Arrivé chez moi, il se jette sur moi et me dévore des pieds à la tête. Mes seins lourds sont léchés et mordillés sur toute leur surface, ma nuque, mon ventre, ma bouche, tout y passe sauf le meilleur. Il a l’air de vouloir me faire languir le salaud. A mon tour, n’y tenant plus je me décide enfin à attaquer le meilleur morceau. La fermeture éclair résiste, je commence à m’énerver, puis enfin elle cède. Je la baisse lentement, le caleçon apparaît, les muscles saillants, le torse puissant. Je garde moi aussi la découverte de sa queue pour la fin. Je lèche, mordille, couvre de baisers. Après trois minutes, je me dirige vers le short et commence à le baisser très lentement, faisant apparaître le sommet du membre imposant. Sa longueur n’est finalement pas si impressionnante que ça, me dis-je, sans avoir vu le morceau en entier...


Puis au fur et à mesure que je descends, je découvre une bite d’une épaisseur incroyable, avec pour couronner le tout, une paire de couilles comme je n’en avais jamais vu auparavant. Il y avait longtemps que je n’avais vu un tel sexe. Il était tout simplement comme je les aime. Eric bande déjà très dur et très fort. Sa queue m’excite, tellement elle est épaisse. Je le suce comme je peux mais je n’arrive pas à le mettre entièrement dans ma bouche. Moi qui adore les longs membres, je me surprends à me caresser au vu de celui-ci, pas très long mais si épais... Je n’ose imaginer les sensations d’une telle bite entrant dans ma moule trempée. Je décide de lui montrer ce que je sais faire avec ma langue. J’ai envie de l’avaler entièrement, car je sais à quel point les hommes aiment sentir leur bite arriver jusqu’au fond d’une gorge chaude. Mais son épaisseur énorme me l’interdit. Je ne peux que le flatter avec la pointe de ma langue. Eric me relève et me couche sur la table du salon. Il me dévore le clito et me fait jouir plusieurs fois. Soudain, la porte de l’appartement s’ouvre et Vincent qui, apparemment attendait à côté entre. Tout avait apparemment été préparé entre les deux hommes.

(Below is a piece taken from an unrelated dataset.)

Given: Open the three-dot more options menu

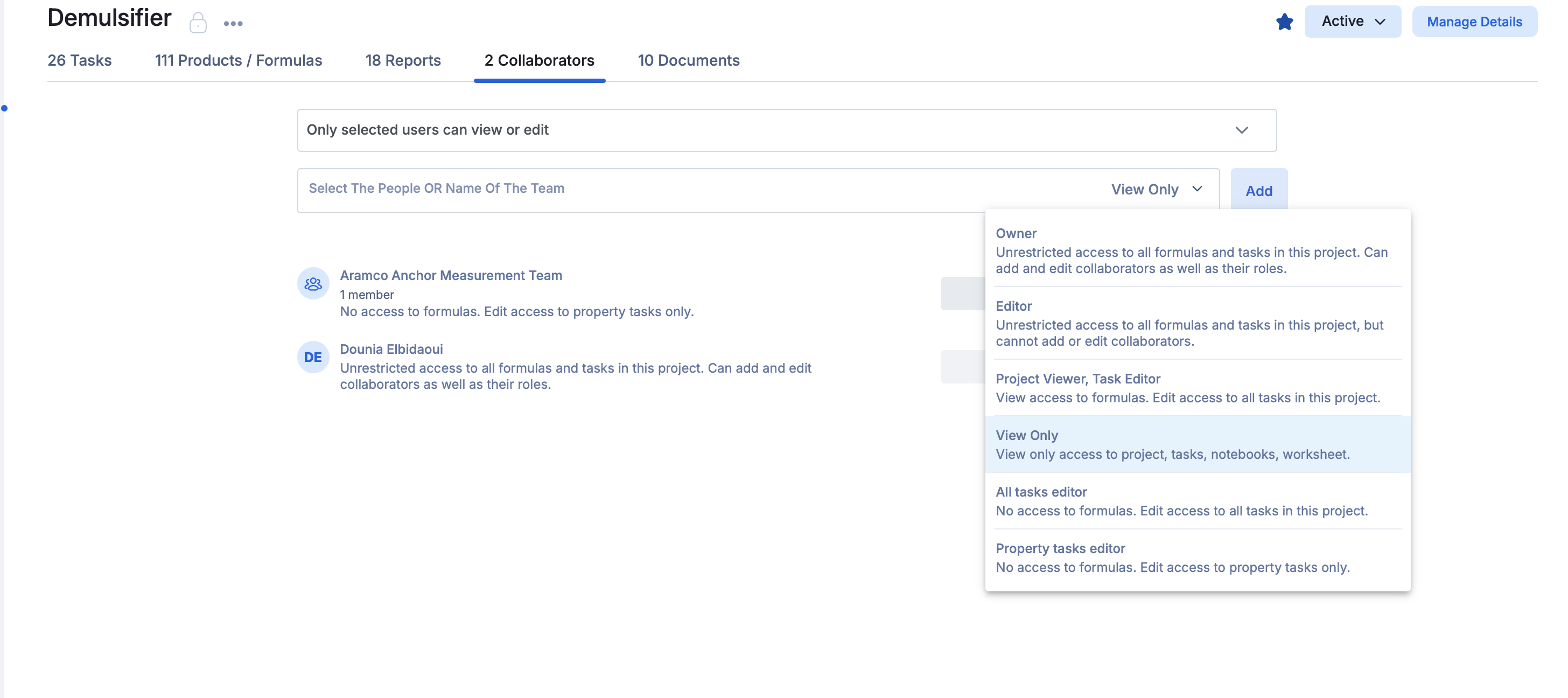Looking at the screenshot, I should pos(233,24).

Après quinze minutes, la situation devient brûlante. Je n’en peux plus de voir Eric qui me bouffe le cul et Vincent qui en même temps commence à se caresser à travers le pantalon. Je l’attire vers moi et ouvre sa braguette pour en extirper une bite magnifique. Bien moins épaisse que celle d’Eric mais beaucoup plus longue. L’excitation est trop forte pour moi et je ne peux m’empêcher de jouir une nouvelle fois alors que la langue d’Eric pénètre mon petit trou. Je n’en peux plus. Eric me pénètre, mais il doit y aller doucement tant son gland a du mal à pénétrer en moi. J’ai l’impression d’avoir deux queues dans ma chatte tellement elle est grosse. Il est obligé de faire une pause lorsque son gland a passé l’entrée de mon vagin pour lui permettre de se détendre un peu. Je n’avais jamais vu ça. Et ça me faisait un effet ...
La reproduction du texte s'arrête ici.